Task statement
Please swap every "How do I perform" in the material below for "How should I perform" and leave everything else as it stands.

-- Begin Given records --

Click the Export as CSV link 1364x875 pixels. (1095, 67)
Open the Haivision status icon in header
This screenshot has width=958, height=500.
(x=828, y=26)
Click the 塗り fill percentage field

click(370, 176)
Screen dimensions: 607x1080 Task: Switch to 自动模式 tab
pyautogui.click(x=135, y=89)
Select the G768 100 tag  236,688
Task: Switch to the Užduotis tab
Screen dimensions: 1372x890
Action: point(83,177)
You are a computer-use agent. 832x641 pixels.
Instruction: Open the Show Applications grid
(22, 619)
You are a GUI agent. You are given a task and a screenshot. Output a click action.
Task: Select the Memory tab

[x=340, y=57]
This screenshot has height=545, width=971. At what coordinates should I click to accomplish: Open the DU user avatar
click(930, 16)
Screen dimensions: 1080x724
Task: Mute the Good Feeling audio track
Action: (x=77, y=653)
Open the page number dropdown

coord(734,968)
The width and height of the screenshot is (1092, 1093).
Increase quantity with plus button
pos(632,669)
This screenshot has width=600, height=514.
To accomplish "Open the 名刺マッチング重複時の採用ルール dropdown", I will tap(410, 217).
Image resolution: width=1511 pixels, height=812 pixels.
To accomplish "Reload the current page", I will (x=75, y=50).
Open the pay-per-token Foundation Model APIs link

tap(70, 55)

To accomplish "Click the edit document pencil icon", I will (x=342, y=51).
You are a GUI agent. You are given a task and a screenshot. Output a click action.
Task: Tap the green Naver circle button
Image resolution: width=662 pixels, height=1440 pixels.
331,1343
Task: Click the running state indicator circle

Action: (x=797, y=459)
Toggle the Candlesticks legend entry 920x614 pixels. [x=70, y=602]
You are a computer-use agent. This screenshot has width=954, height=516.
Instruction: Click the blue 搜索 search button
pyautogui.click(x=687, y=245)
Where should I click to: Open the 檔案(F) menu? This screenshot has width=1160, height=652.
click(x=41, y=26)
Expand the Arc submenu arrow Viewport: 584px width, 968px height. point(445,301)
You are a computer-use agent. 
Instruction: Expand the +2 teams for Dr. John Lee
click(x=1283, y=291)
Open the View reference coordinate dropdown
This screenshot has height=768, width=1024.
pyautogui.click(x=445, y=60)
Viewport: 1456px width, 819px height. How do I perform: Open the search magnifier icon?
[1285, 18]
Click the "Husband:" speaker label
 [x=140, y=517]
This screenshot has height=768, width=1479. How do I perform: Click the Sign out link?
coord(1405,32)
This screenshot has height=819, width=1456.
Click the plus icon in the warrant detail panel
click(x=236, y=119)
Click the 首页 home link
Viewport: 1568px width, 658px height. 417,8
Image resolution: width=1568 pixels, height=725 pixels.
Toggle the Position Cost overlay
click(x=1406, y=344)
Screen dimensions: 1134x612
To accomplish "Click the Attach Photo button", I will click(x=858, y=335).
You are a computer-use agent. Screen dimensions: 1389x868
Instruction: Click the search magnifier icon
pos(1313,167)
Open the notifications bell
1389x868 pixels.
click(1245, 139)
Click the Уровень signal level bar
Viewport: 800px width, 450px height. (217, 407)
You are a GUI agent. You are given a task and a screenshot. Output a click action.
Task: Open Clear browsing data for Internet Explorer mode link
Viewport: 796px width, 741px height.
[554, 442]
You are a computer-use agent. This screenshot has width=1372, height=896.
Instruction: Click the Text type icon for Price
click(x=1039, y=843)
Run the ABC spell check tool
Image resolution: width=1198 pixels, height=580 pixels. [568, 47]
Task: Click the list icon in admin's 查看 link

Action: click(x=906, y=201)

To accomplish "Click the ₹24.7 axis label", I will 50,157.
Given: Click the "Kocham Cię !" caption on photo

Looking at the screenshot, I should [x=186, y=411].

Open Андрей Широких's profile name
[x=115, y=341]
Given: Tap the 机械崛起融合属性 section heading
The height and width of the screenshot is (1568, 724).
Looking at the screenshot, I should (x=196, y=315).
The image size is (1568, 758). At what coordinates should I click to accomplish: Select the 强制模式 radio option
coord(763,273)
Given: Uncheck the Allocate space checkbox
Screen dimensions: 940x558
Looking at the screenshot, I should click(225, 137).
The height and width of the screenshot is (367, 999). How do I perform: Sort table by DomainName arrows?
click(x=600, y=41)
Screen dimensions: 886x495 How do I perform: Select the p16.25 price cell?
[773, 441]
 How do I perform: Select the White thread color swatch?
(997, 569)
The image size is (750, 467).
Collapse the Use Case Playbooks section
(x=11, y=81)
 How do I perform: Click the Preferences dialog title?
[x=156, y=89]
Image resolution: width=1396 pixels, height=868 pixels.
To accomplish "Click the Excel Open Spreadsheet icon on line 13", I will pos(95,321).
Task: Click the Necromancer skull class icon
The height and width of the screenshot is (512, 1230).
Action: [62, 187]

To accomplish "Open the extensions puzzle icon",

-- End Given records --

Response to this exercise
Click the Export as CSV link 1364x875 pixels. (1095, 67)
Open the Haivision status icon in header
This screenshot has width=958, height=500.
(x=828, y=26)
Click the 塗り fill percentage field

click(370, 176)
Screen dimensions: 607x1080 Task: Switch to 自动模式 tab
pyautogui.click(x=135, y=89)
Select the G768 100 tag  236,688
Task: Switch to the Užduotis tab
Screen dimensions: 1372x890
Action: point(83,177)
You are a computer-use agent. 832x641 pixels.
Instruction: Open the Show Applications grid
(22, 619)
You are a GUI agent. You are given a task and a screenshot. Output a click action.
Task: Select the Memory tab

[x=340, y=57]
This screenshot has height=545, width=971. At what coordinates should I click to accomplish: Open the DU user avatar
click(930, 16)
Screen dimensions: 1080x724
Task: Mute the Good Feeling audio track
Action: (x=77, y=653)
Open the page number dropdown

coord(734,968)
The width and height of the screenshot is (1092, 1093).
Increase quantity with plus button
pos(632,669)
This screenshot has width=600, height=514.
To accomplish "Open the 名刺マッチング重複時の採用ルール dropdown", I will tap(410, 217).
Image resolution: width=1511 pixels, height=812 pixels.
To accomplish "Reload the current page", I will (x=75, y=50).
Open the pay-per-token Foundation Model APIs link

tap(70, 55)

To accomplish "Click the edit document pencil icon", I will (x=342, y=51).
You are a GUI agent. You are given a task and a screenshot. Output a click action.
Task: Tap the green Naver circle button
Image resolution: width=662 pixels, height=1440 pixels.
331,1343
Task: Click the running state indicator circle

Action: (x=797, y=459)
Toggle the Candlesticks legend entry 920x614 pixels. [x=70, y=602]
You are a computer-use agent. This screenshot has width=954, height=516.
Instruction: Click the blue 搜索 search button
pyautogui.click(x=687, y=245)
Where should I click to: Open the 檔案(F) menu? This screenshot has width=1160, height=652.
click(x=41, y=26)
Expand the Arc submenu arrow Viewport: 584px width, 968px height. point(445,301)
You are a computer-use agent. 
Instruction: Expand the +2 teams for Dr. John Lee
click(x=1283, y=291)
Open the View reference coordinate dropdown
This screenshot has height=768, width=1024.
pyautogui.click(x=445, y=60)
Viewport: 1456px width, 819px height. How should I perform: Open the search magnifier icon?
[1285, 18]
Click the "Husband:" speaker label
 [x=140, y=517]
This screenshot has height=768, width=1479. How should I perform: Click the Sign out link?
coord(1405,32)
This screenshot has height=819, width=1456.
Click the plus icon in the warrant detail panel
click(x=236, y=119)
Click the 首页 home link
Viewport: 1568px width, 658px height. 417,8
Image resolution: width=1568 pixels, height=725 pixels.
Toggle the Position Cost overlay
click(x=1406, y=344)
Screen dimensions: 1134x612
To accomplish "Click the Attach Photo button", I will click(x=858, y=335).
You are a computer-use agent. Screen dimensions: 1389x868
Instruction: Click the search magnifier icon
pos(1313,167)
Open the notifications bell
1389x868 pixels.
click(1245, 139)
Click the Уровень signal level bar
Viewport: 800px width, 450px height. (217, 407)
You are a GUI agent. You are given a task and a screenshot. Output a click action.
Task: Open Clear browsing data for Internet Explorer mode link
Viewport: 796px width, 741px height.
[554, 442]
You are a computer-use agent. This screenshot has width=1372, height=896.
Instruction: Click the Text type icon for Price
click(x=1039, y=843)
Run the ABC spell check tool
Image resolution: width=1198 pixels, height=580 pixels. [568, 47]
Task: Click the list icon in admin's 查看 link

Action: click(x=906, y=201)

To accomplish "Click the ₹24.7 axis label", I will 50,157.
Given: Click the "Kocham Cię !" caption on photo

Looking at the screenshot, I should [x=186, y=411].

Open Андрей Широких's profile name
[x=115, y=341]
Given: Tap the 机械崛起融合属性 section heading
The height and width of the screenshot is (1568, 724).
Looking at the screenshot, I should (x=196, y=315).
The image size is (1568, 758). At what coordinates should I click to accomplish: Select the 强制模式 radio option
coord(763,273)
Given: Uncheck the Allocate space checkbox
Screen dimensions: 940x558
Looking at the screenshot, I should click(225, 137).
The height and width of the screenshot is (367, 999). How should I perform: Sort table by DomainName arrows?
click(x=600, y=41)
Screen dimensions: 886x495 How should I perform: Select the p16.25 price cell?
[773, 441]
 How should I perform: Select the White thread color swatch?
(997, 569)
The image size is (750, 467).
Collapse the Use Case Playbooks section
(x=11, y=81)
 How should I perform: Click the Preferences dialog title?
[x=156, y=89]
Image resolution: width=1396 pixels, height=868 pixels.
To accomplish "Click the Excel Open Spreadsheet icon on line 13", I will pos(95,321).
Task: Click the Necromancer skull class icon
The height and width of the screenshot is (512, 1230).
Action: [62, 187]

To accomplish "Open the extensions puzzle icon",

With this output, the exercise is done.